* _CHALLENGE_
Rewrite the material that begins at the line containing "The height and" and runs through the end, with nothing else included. Rescale each coordinate in the answers by multiplying it by 1.1 and rounding to a whole number, with halves rounded up, keep every other number as it is, and omit the pictures.

BEGIN SUPPLIED DATA

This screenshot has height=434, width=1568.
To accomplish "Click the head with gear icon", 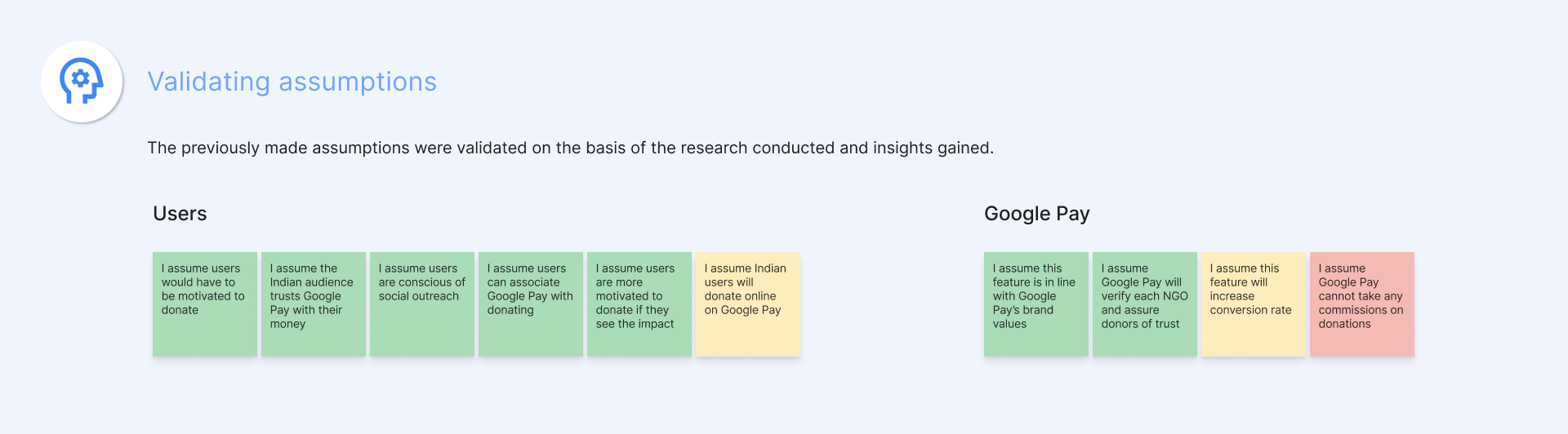I will point(82,81).
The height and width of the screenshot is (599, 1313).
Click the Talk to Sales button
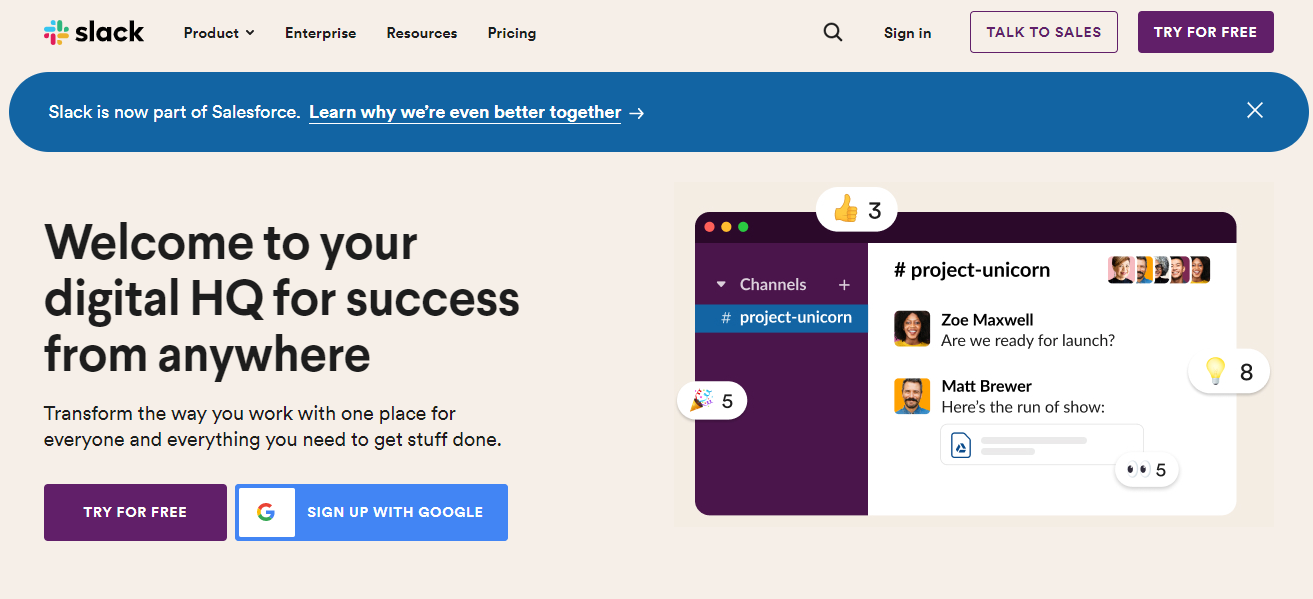pyautogui.click(x=1044, y=32)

END SUPPLIED DATA

* _SOLUTION TO THIS PROBLEM_
The height and width of the screenshot is (599, 1313).
Click the Talk to Sales button
pyautogui.click(x=1148, y=35)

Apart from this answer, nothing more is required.